DIRECTIONS.
1 > Answer these questions about the sash thread:
(a) What length of sash does westie47 need?
(b) What price does army outfitters give for sgt sashes?
(c) In what place is Henry Dubora?
2 > Please say whether each statement agrees with the sash thread, and back each yes or no with the deciding words quoted from it:
(a) The RCR kitshop had sashes for sale.
(b) The online place noneck found lists a price of 14.00 GBP.
(c) According to army outfitters, WO sashes cost $25.
3 > Rewrite the sash thread from "Do you know" up to and including "copying the design.", with "tailor" changed to "dressmaker".

PASSAGE SHOWN.
* BEGIN *

# Looking for Sergeant's Sash



## westie47 (18 Dec 2006)

Does anyone know where I can get a Sergeant's Sash? My unit only has sashes that would fit a 13 year old! The RQ told me he can't get naymore through the system. I called the PPCLI kitshop to no avail and the RCR kitshop had none for sale. I need a 64-66" sash. Any help appreciated.


----------



## noneck (18 Dec 2006)

Dean you may need to try the UK. Henry Dubora in Aldershot may be able to sort you out or you may even try Silvermans.

Noneck


----------



## George Wallace (18 Dec 2006)

westie47 said:
			
		

> Does anyone know where I can get a Sergeant's Sash? My unit only has sashes that would fit a 13 year old! The RQ told me he can't get naymore through the system. I called the PPCLI kitshop to no avail and the RCR kitshop had none for sale. I need a 64-66" sash. Any help appreciated.



Do you know a good Seamstress or tailor who could make you one?  You already have samples.  It would only be a matter of getting the right fabric and copying the design.

That or find someone who is doing Mess Kits.


----------



## noneck (18 Dec 2006)

Found this place on line 14.00 GBP. Not bad.

http://www.thegoldwirebadge.co.uk/placc.htm#a8

Noneck


----------



## Trinity (18 Dec 2006)

Dave has them   (last time i checked)

(647) 436-0876


----------



## westie47 (18 Dec 2006)

Thanks for the responses...who's Dave?
I will call him this week.


----------



## Bergeron 971 (18 Dec 2006)

contact Joe drouin interprizes.


----------



## GO!!! (19 Dec 2006)

I'll get you one if you trade it to me for your ESS turbofan goggles!


----------



## westie47 (19 Dec 2006)

Ha nice try GO!


----------



## army outfitters (19 Dec 2006)

Sgt Sashes are in stock in quantity. You can reach me via email at armyoutfitters@rogers.com or you can call me during business hours at 6474360876


----------



## Bergeron 971 (19 Dec 2006)

hey army out fitters, do you have WO/MWO sachs?


----------



## army outfitters (19 Dec 2006)

In stock in quantity


----------



## Bergeron 971 (19 Dec 2006)

the WO+ sash, the wine red with the V style tread.
If so, how much you want for one?


----------



## westie47 (20 Dec 2006)

Army Outfitter - thanks I will be getting hold of you soon, maybe not til after Christmas though.

Cheers


----------



## army outfitters (30 Dec 2006)

In stock in quantity. WO sashes are $30 and sgt sashes are $25


----------



## geo (30 Dec 2006)

Sr NCO Sashes are in the DND system and infantry units are entitled to them on their DA.  If your unit has sashes fit for a midget then they should return old ones and demand new ones.

* END *

GIVEN INFORMATION.
* BEGIN *

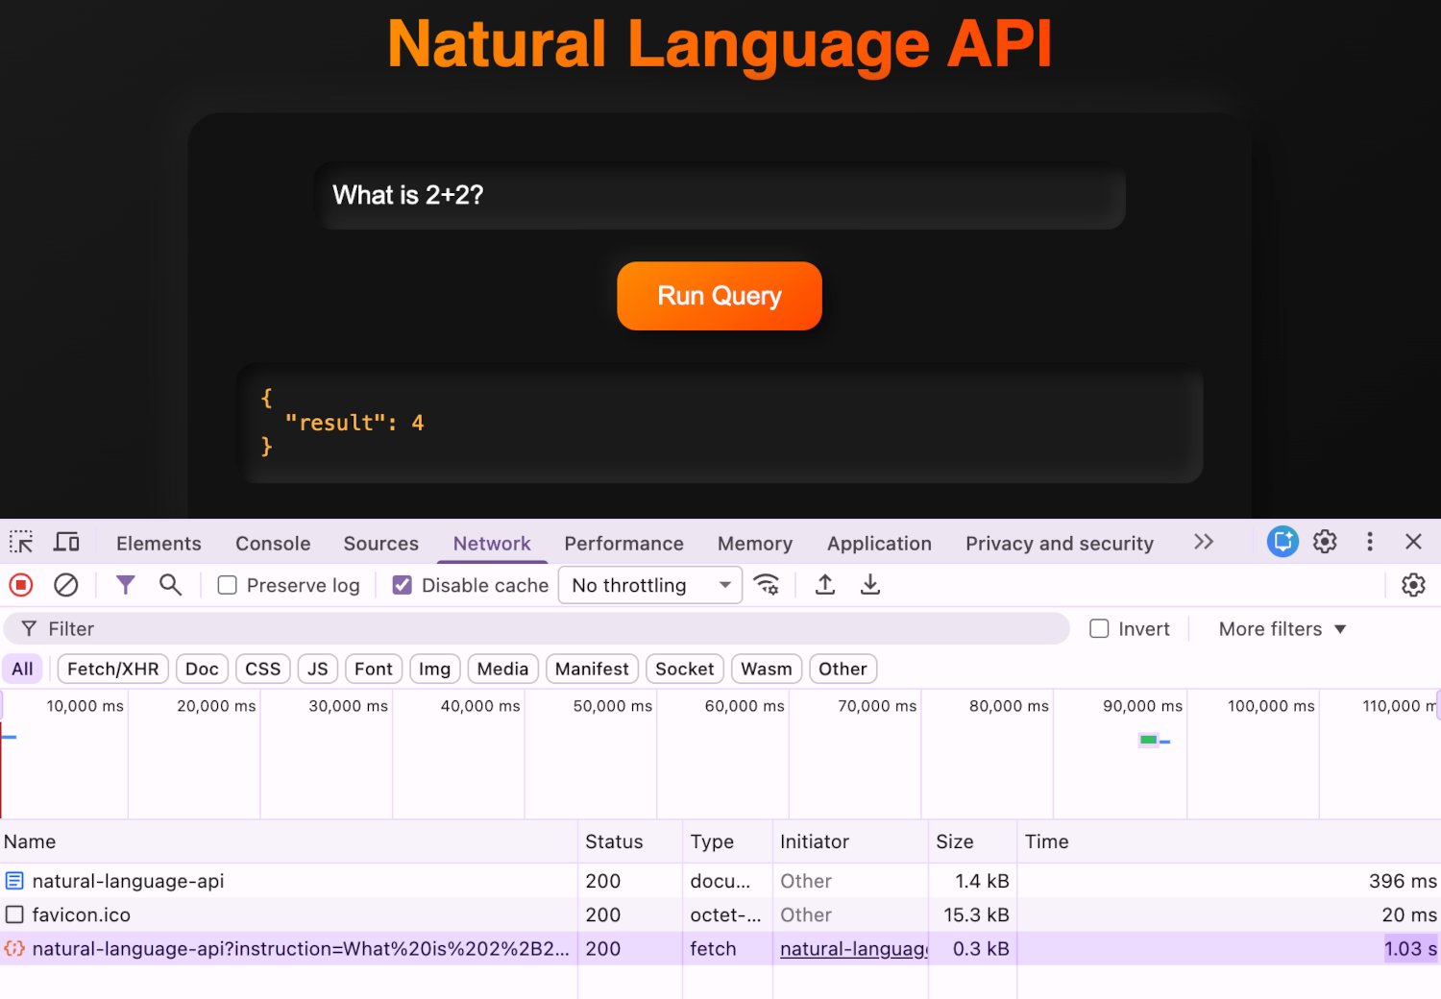
Task: Open the customize DevTools three-dot menu
Action: click(x=1370, y=541)
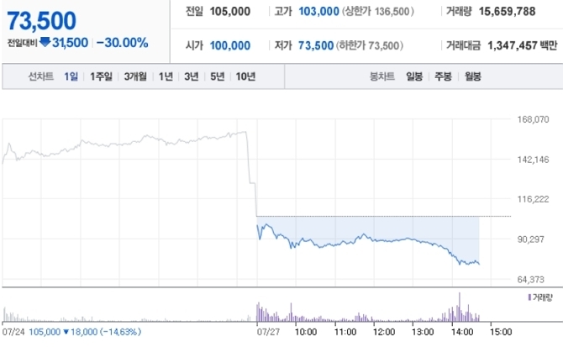Select the 3년 period tab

* END *

ANSWERS TO THE EXERCISE.
1 >
(a) 64-66"
(b) $25
(c) Aldershot

2 >
(a) No: "the RCR kitshop had none for sale"
(b) Yes: "Found this place on line 14.00 GBP."
(c) No: "WO sashes are $30 and sgt sashes are $25"

3 >
Do you know a good Seamstress or dressmaker who could make you one?  You already have samples.  It would only be a matter of getting the right fabric and copying the design.